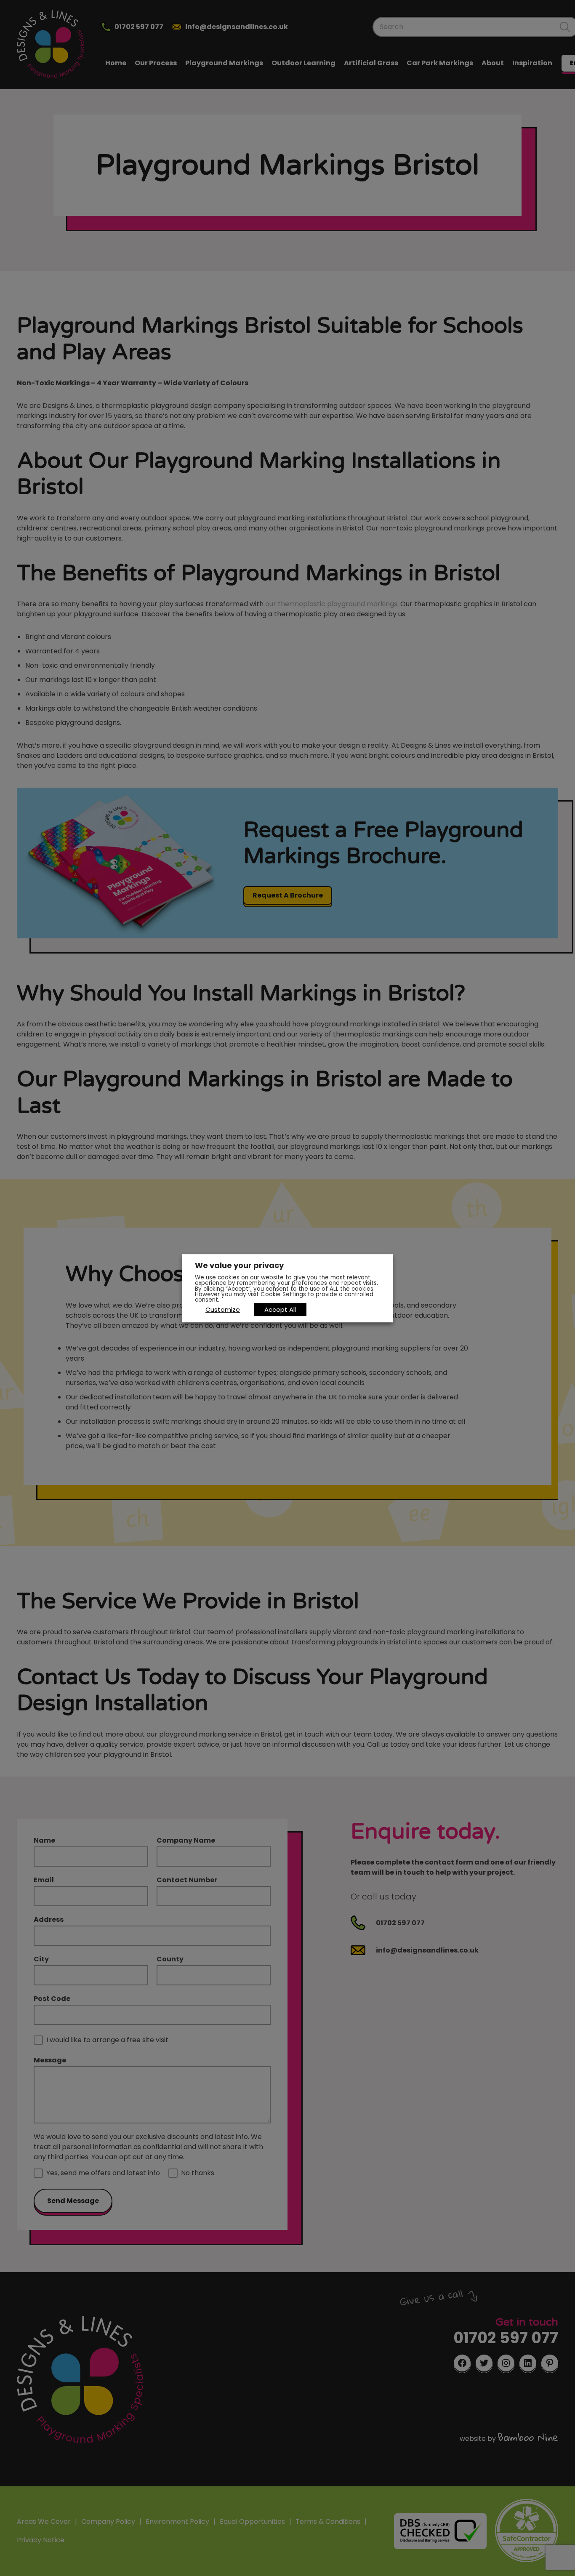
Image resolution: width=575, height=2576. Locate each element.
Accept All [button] (280, 1309)
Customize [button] (222, 1309)
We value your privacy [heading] (239, 1265)
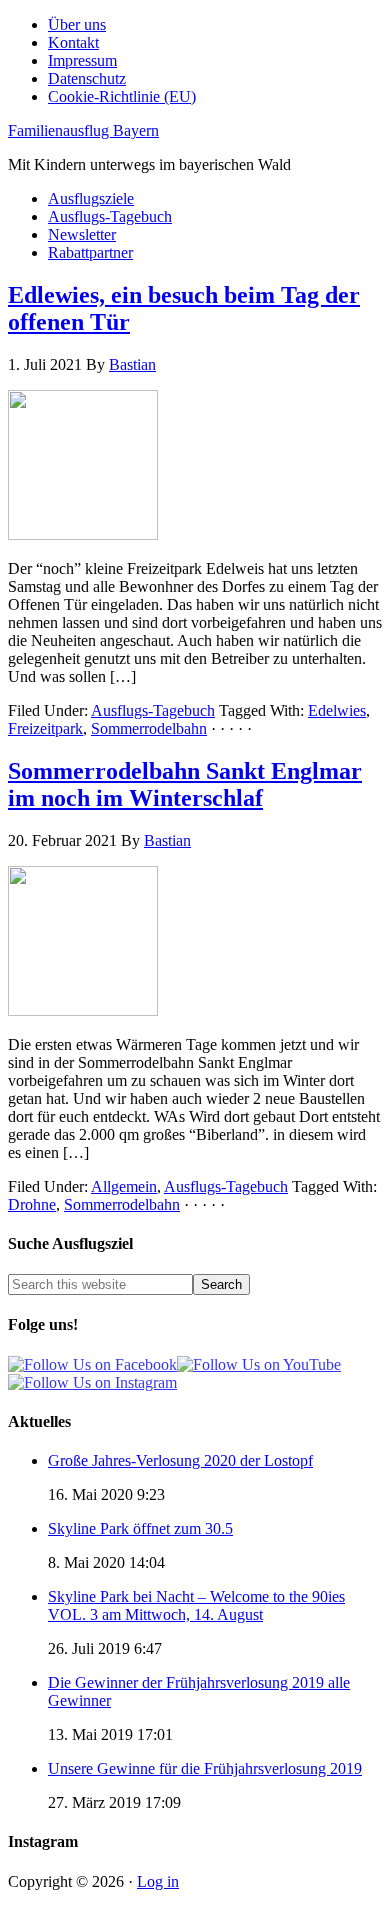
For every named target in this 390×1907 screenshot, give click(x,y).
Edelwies (337, 710)
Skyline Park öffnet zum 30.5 (140, 1528)
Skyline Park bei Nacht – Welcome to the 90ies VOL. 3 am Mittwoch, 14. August (196, 1605)
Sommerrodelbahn (149, 728)
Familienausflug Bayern (83, 130)
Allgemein (124, 1186)
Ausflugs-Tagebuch (153, 710)
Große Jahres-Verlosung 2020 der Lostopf (180, 1460)
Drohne (32, 1204)
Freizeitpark (45, 728)
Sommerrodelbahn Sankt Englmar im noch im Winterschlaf (185, 784)
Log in (158, 1881)
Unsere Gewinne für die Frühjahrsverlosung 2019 (205, 1768)
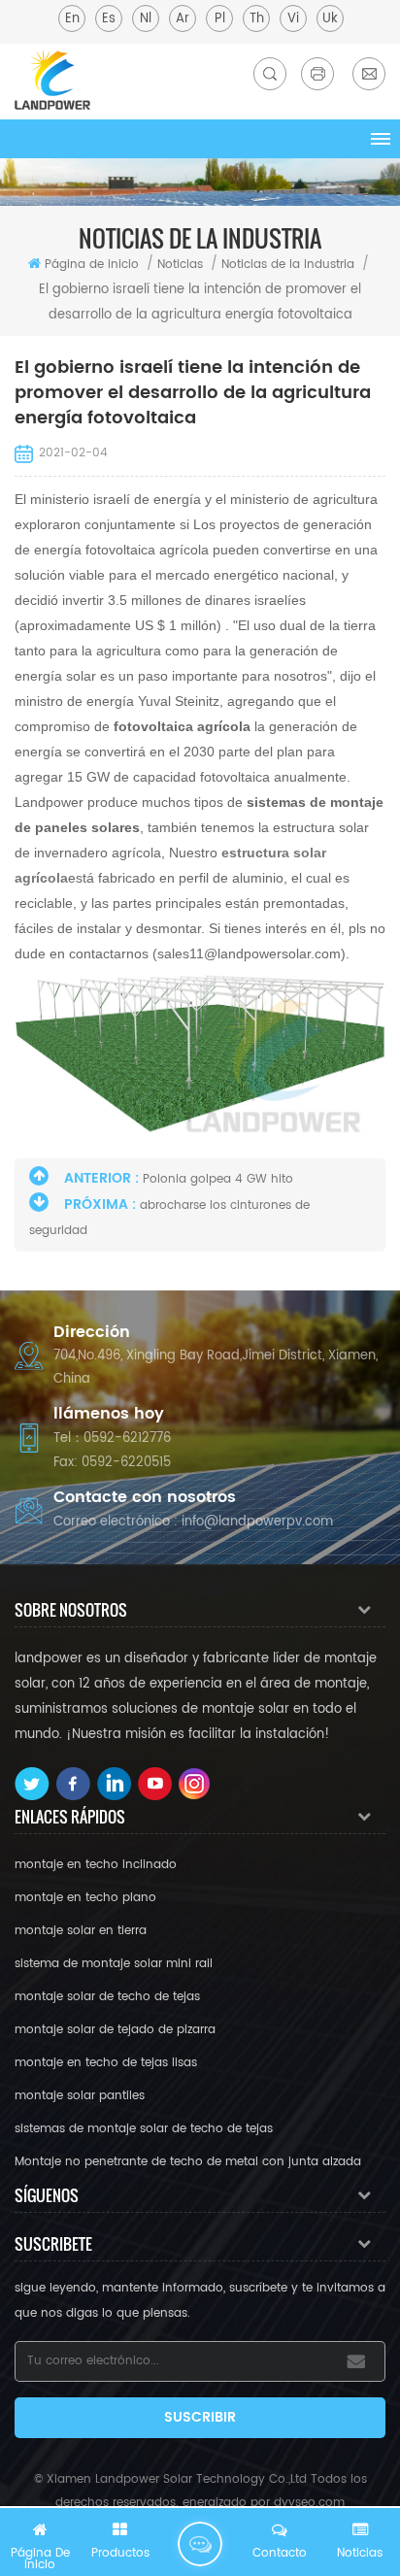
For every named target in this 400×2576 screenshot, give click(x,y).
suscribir (200, 2417)
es (109, 19)
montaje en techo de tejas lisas (106, 2063)
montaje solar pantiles (80, 2096)
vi (293, 19)
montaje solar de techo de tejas (107, 1997)
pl (220, 19)
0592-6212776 (127, 1438)
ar (182, 19)
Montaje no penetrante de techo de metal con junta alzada (188, 2162)
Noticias (180, 264)
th (257, 19)
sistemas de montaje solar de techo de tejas (144, 2129)
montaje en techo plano (85, 1898)
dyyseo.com (309, 2502)
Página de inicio (92, 264)
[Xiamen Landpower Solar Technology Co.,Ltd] (52, 79)
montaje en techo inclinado (96, 1865)
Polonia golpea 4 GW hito (218, 1179)
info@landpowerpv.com (257, 1522)
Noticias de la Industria (287, 264)
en (72, 19)
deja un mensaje (200, 2544)
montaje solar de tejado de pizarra (115, 2030)
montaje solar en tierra (81, 1931)
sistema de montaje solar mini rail (114, 1964)
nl (145, 19)
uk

::::

Give the listing above again word for word, without its pictures.

=== REPLY TO THE TASK ===
Image resolution: width=575, height=2576. Locate each element.
Accept All [button] (280, 1309)
Customize [button] (222, 1309)
We value your privacy [heading] (239, 1265)
For every named target in this 390×1907 screenshot, give click(x,y).
Edelwies (337, 710)
Skyline Park öffnet zum 30.5 (140, 1528)
Skyline Park bei Nacht – Welcome to the 90ies VOL. 3 am Mittwoch, 14. August (196, 1605)
Sommerrodelbahn (149, 728)
Familienausflug Bayern (83, 130)
Allgemein (124, 1186)
Ausflugs-Tagebuch (153, 710)
Große Jahres-Verlosung 2020 der Lostopf (180, 1460)
Drohne (32, 1204)
Freizeitpark (45, 728)
Sommerrodelbahn Sankt Englmar im noch im Winterschlaf (185, 784)
Log in (158, 1881)
Unsere Gewinne für die Frühjahrsverlosung 2019 (205, 1768)
For every named target in this 400×2576 screenshot, give click(x,y).
suscribir (200, 2417)
es (109, 19)
montaje en techo de tejas lisas (106, 2063)
montaje solar pantiles (80, 2096)
vi (293, 19)
montaje solar de techo de tejas (107, 1997)
pl (220, 19)
0592-6212776 (127, 1438)
ar (182, 19)
Montaje no penetrante de techo de metal con junta alzada (188, 2162)
Noticias (180, 264)
th (257, 19)
sistemas de montaje solar de techo de tejas (144, 2129)
montaje en techo plano (85, 1898)
dyyseo.com (309, 2502)
Página de inicio (92, 264)
[Xiamen Landpower Solar Technology Co.,Ltd] (52, 79)
montaje en techo inclinado (96, 1865)
Polonia golpea 4 GW hito (218, 1179)
info@landpowerpv.com (257, 1522)
Noticias de la Industria (287, 264)
en (72, 19)
deja un mensaje (200, 2544)
montaje solar de tejado de pizarra (115, 2030)
montaje solar en tierra (81, 1931)
sistema de montaje solar mini rail (114, 1964)
nl (145, 19)
uk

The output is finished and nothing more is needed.